## How to complete this task
Only the lines from the line with "The width and" through the end of the records belong in your reply, copied exactly, with every picture left out.

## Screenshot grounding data
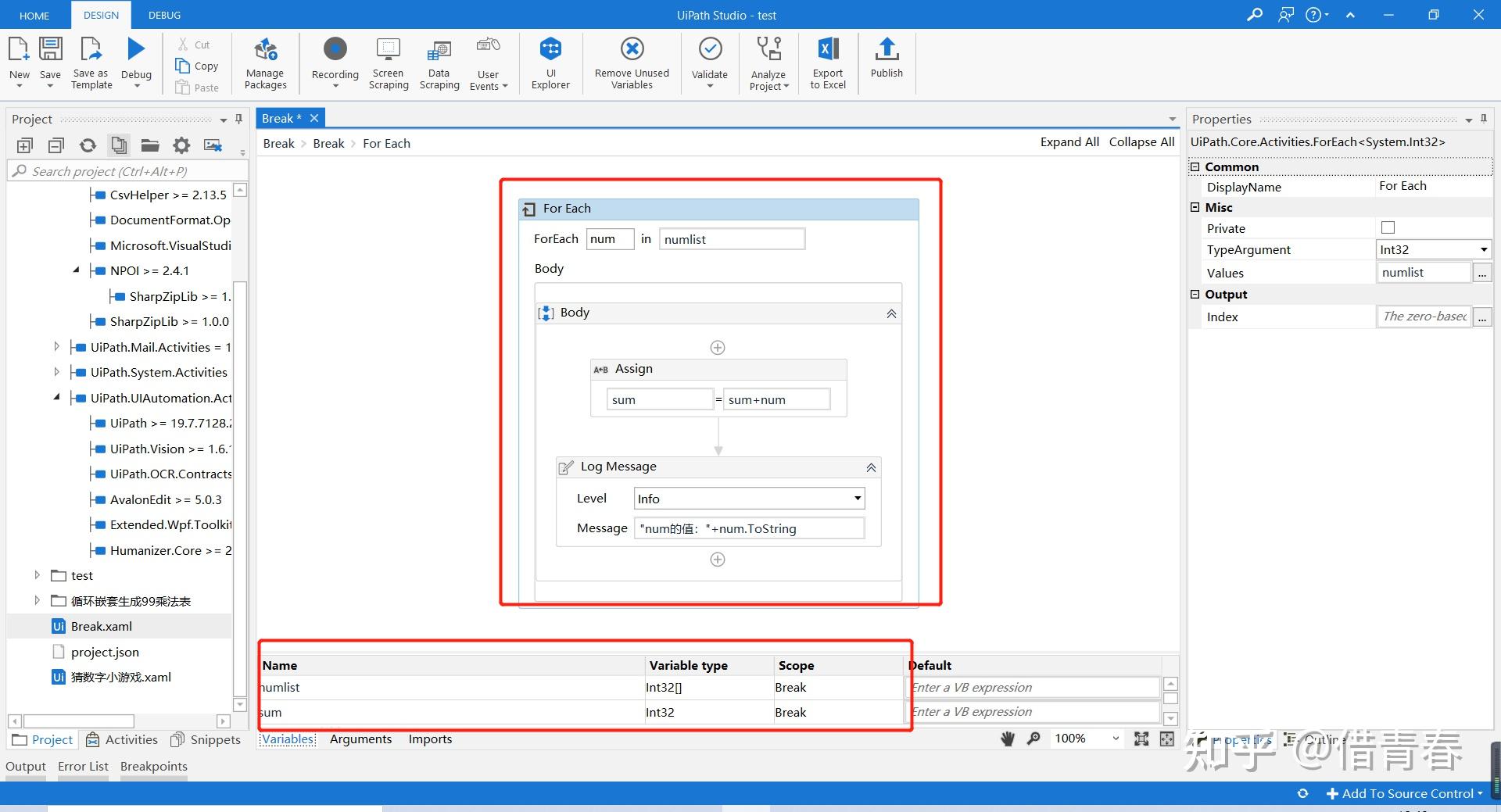1501x812 pixels.
Task: Click Collapse All in the designer
Action: [x=1141, y=141]
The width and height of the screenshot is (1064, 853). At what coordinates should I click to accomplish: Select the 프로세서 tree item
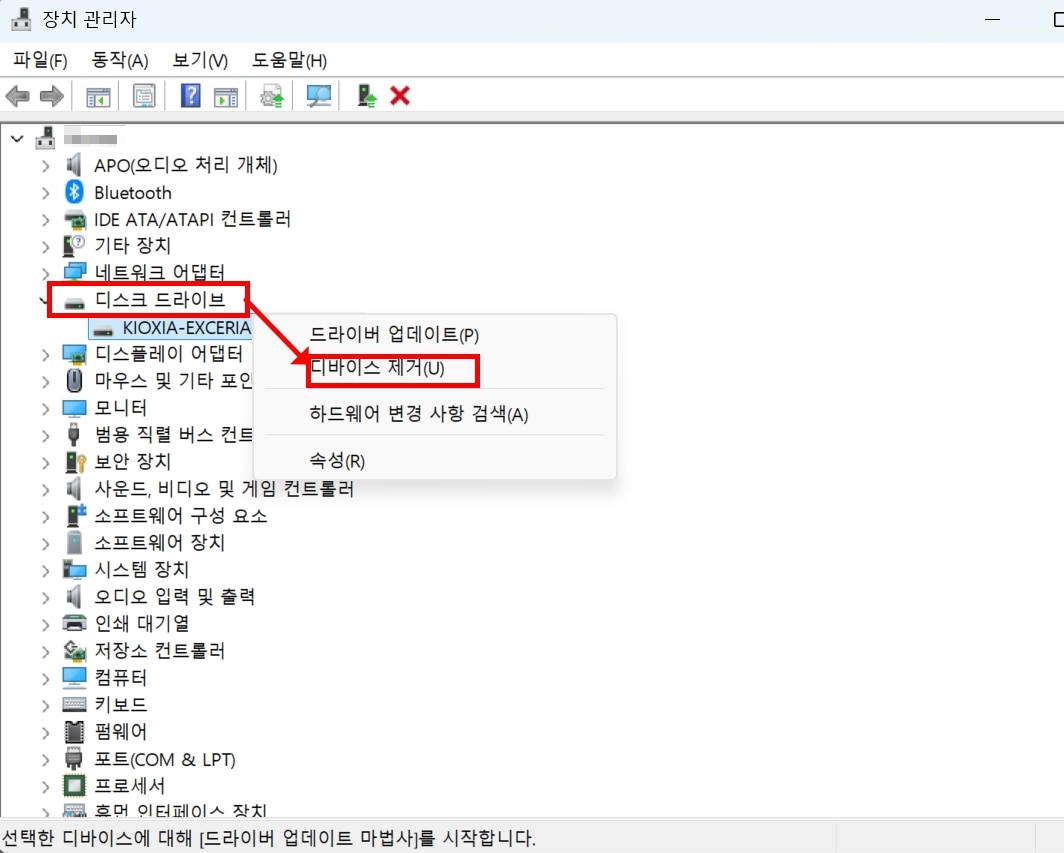coord(130,785)
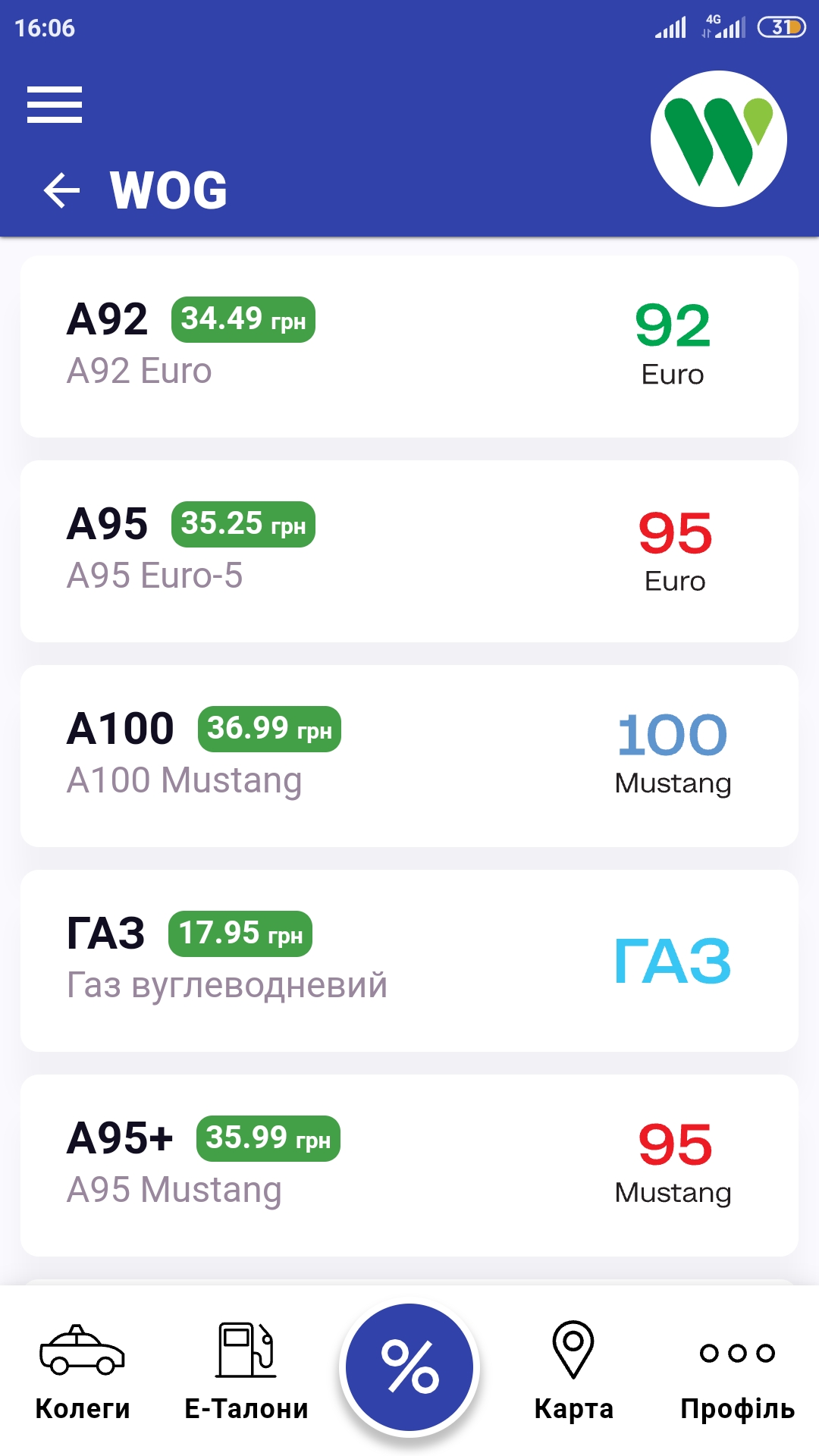Tap the round WOG logo
Image resolution: width=819 pixels, height=1456 pixels.
click(x=718, y=139)
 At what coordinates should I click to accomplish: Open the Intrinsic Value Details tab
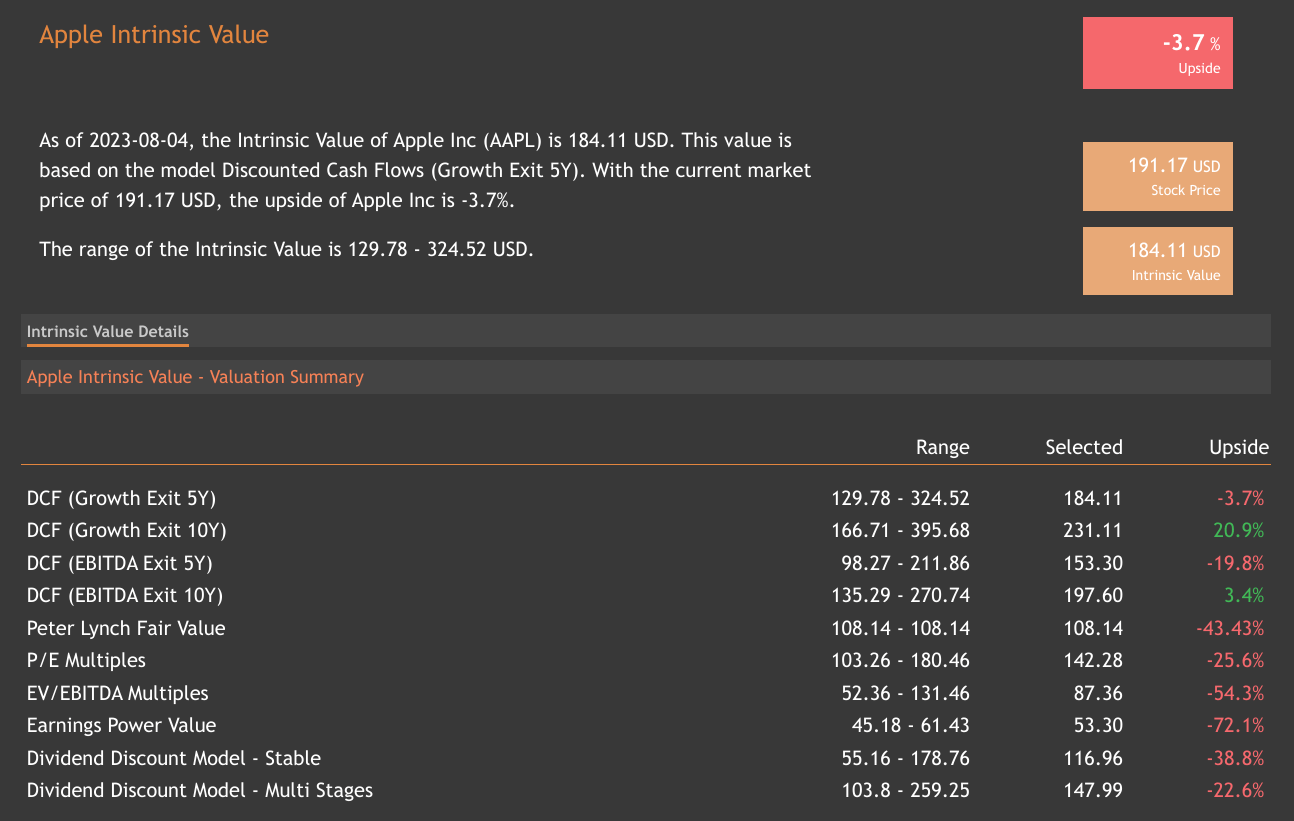(107, 331)
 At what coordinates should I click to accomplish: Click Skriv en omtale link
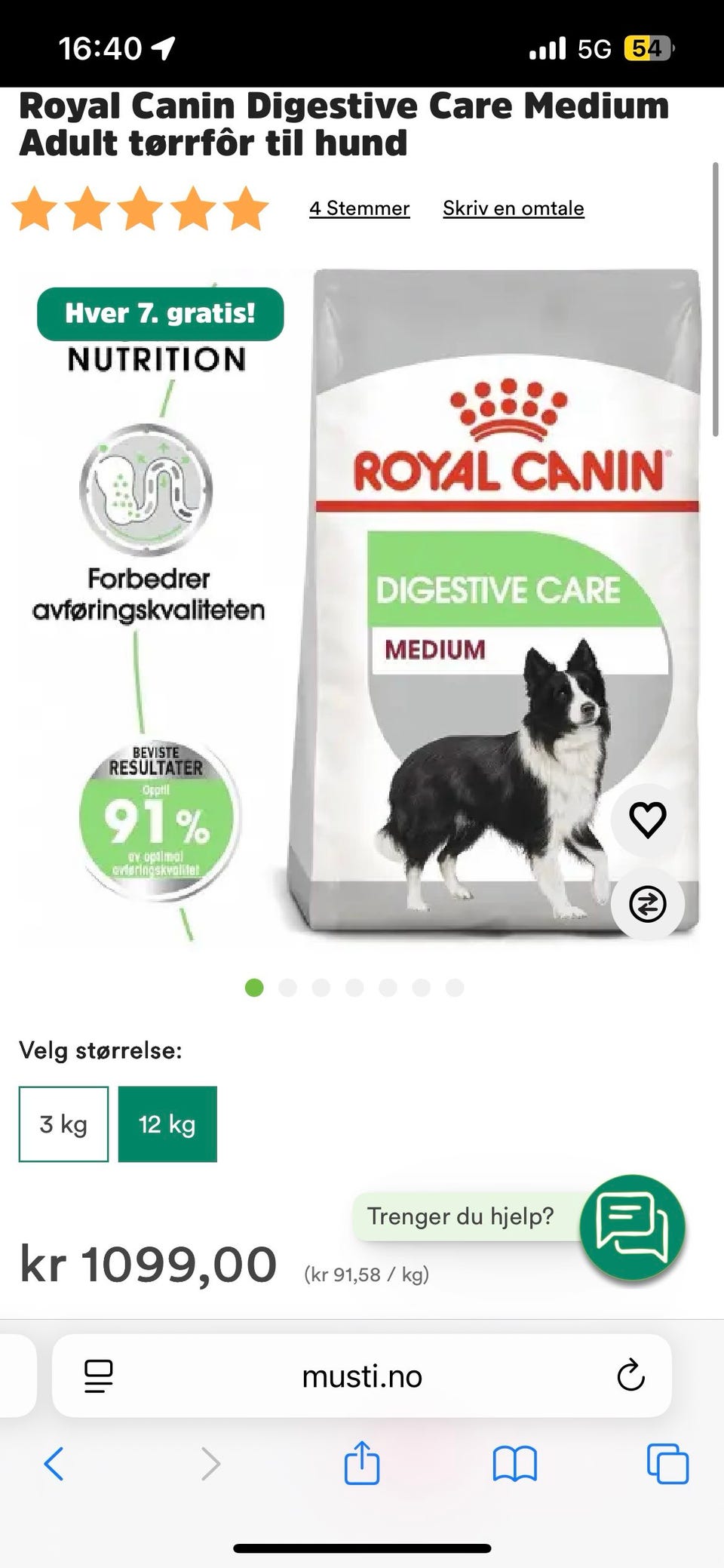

## Your solution
The width and height of the screenshot is (1064, 853). At what coordinates should I click to accomplish: Select the 프로세서 tree item
coord(130,785)
Tap the round WOG logo
Image resolution: width=819 pixels, height=1456 pixels.
click(x=718, y=139)
 At what coordinates should I click to accomplish: Open the Intrinsic Value Details tab
(107, 331)
 At what coordinates should I click to accomplish: Click Skriv en omtale link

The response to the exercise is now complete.